Medications
Cover Medication for Opioid Use Disorder
Three medications for the treatment of OUD have been approved by the Food and Drug Administration (FDA): methadone, buprenorprhine, and naltrexone. Evidence suggests that treatment plans that include these medications are more effective for reducing early deaths, medical complications, improving day-to-day function, and sustaining long-term recovery than treatment plans without.3 Those seeking treatment for OUD should be offered access to all of these medications as well as any needed behavioral therapies and recovery support services. Healthcare providers can assist members in selecting which treatment option, or combination thereof, is best suited for their needs.
Coverage limitations, cost sharing requirements, and utilization management should all be reviewed as possible barriers to MOUD access. Employers should consider placing MOUD on a lower or lowest cost tier to reduce financial burden. Additionally, receipt of MOUD often requires physician office visits, so elimination or reduction of co-payments for associated visits could be beneficial. Network adequacy can also play a role in health plan member’s ability to receive MOUD, since health care providers must maintain certain credentials to administer some forms of MOUD. Employers should have their plans ensure there is an adequate network of providers who administer MOUD.
Cover Naloxone to Reduce Mortality
Naloxone (also known as Narcan or Evzio) is a drug that can be administered during an overdose that temporarily stops many of its life-threatening effects, such as sedation, loss of consciousness, and suppressed breathing. Anyone who is misusing opioids is at risk of an overdose, and naloxone administration can be the immediate intervention that is the difference between life and death. Greater access to naloxone and education about its use are shown to reduce overdose deaths.
Naloxone is available at most pharmacies without a prescription. The drug is not intended for only personal use. People who fear that their friends, family, or general members of their community are in danger of overdosing are encouraged to carry the drug. Those administering naloxone should call emergency services. Kentucky’s Good Samaritan Law protects people who call for help in an overdose situation from criminal prosecution. Whether utilized personally or for others, the benefit of having naloxone available is unquestionable. Employers should remove cost-sharing requirements in their health plan to improve access to naloxone and be advised that increased spend and utilization of this drug is a positive indicator of reducing likelihood of fatal overdose.

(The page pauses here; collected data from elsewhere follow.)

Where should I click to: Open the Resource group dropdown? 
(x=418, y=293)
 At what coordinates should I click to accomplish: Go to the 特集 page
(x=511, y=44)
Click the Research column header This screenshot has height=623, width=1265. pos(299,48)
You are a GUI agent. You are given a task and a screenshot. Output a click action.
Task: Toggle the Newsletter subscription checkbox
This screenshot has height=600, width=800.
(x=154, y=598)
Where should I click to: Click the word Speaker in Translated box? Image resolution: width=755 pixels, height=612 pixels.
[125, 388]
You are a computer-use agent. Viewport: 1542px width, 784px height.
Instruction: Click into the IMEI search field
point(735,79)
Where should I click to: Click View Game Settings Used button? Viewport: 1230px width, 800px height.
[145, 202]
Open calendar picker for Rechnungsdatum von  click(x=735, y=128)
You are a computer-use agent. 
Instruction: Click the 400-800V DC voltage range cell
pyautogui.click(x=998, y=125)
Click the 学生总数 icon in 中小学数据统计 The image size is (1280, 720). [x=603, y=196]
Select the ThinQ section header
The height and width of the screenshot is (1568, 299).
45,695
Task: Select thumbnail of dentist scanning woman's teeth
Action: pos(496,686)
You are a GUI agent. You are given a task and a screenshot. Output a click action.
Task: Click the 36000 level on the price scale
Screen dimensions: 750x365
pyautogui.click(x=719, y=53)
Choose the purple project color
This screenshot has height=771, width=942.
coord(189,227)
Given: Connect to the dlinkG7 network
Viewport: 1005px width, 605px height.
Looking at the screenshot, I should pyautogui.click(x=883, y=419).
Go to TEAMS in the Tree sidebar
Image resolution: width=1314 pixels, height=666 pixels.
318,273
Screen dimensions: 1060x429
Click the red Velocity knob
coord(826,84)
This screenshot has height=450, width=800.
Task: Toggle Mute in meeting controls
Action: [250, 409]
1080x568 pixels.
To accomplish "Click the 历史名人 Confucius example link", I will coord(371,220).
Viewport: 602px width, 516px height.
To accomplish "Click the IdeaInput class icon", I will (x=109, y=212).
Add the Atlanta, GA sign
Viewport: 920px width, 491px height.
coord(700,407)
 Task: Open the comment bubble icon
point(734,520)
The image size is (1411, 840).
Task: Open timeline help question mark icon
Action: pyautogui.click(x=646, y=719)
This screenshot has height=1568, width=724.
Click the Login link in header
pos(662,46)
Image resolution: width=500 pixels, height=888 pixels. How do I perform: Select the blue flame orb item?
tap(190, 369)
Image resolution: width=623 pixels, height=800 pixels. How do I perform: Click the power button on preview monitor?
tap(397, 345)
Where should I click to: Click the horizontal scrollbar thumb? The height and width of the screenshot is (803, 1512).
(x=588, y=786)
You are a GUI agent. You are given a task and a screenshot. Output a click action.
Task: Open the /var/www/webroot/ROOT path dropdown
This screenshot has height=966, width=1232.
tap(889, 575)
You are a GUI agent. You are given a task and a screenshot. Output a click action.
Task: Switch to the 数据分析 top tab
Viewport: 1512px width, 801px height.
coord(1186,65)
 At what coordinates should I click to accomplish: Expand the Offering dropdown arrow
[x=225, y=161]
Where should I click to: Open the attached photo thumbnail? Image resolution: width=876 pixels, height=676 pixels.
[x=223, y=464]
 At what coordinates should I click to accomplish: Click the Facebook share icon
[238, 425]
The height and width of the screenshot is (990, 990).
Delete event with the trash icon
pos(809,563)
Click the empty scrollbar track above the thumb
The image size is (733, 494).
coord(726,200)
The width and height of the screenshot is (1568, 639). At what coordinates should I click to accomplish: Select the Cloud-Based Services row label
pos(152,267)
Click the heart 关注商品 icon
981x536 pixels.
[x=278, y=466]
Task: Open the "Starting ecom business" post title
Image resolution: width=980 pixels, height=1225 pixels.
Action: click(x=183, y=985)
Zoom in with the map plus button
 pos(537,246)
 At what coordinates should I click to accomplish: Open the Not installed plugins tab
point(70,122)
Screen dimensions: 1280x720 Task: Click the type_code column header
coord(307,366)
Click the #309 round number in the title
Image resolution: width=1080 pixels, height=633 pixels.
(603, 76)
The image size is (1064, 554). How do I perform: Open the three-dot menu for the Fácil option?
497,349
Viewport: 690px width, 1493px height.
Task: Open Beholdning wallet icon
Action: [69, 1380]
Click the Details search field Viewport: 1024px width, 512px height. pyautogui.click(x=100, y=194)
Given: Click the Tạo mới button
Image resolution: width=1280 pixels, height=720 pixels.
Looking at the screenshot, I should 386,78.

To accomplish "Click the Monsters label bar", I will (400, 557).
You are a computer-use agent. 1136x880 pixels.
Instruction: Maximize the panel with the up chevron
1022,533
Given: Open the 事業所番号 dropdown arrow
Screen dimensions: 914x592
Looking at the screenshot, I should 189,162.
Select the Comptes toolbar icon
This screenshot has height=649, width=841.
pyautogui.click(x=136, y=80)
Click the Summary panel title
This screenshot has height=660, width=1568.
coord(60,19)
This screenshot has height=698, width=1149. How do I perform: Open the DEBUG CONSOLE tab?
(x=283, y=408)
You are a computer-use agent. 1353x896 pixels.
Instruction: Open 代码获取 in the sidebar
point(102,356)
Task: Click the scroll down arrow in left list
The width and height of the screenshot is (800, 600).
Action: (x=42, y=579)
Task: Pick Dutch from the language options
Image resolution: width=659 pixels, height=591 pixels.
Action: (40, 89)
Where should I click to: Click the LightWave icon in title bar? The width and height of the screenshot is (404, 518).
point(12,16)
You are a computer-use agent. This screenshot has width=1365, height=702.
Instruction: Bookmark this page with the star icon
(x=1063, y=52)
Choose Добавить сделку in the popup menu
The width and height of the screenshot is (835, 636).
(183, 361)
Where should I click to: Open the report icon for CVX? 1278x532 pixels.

Cover Site-of-Use Disposal
After being prescribed a prescription opioid, many people are left with an excess of unwanted, expired, or unused doses. These doses are often left in the home, available to be accidentally or intentionally misused by anyone who has access to them, a process called diversion. In fact, half of those misusing prescription opioids obtained them from a friend or family member for free.16 Safe disposal of prescription opioids can help reduce the likelihood of this occurring. There are many ways to safely dispose of medications including medicine take-back options and site of-use disposal. Improper disposal can lead to environmental contamination or sustained access to the medication. One way to help people avoid confusion around proper disposal methods is to provide site-of-use disposal technologies. Multiple technologies exist that can be provided by a pharmacist or doctor and taken home to dissolve or neutralize excess prescription opioids. Employers should consider covering these technologies as part of their benefits.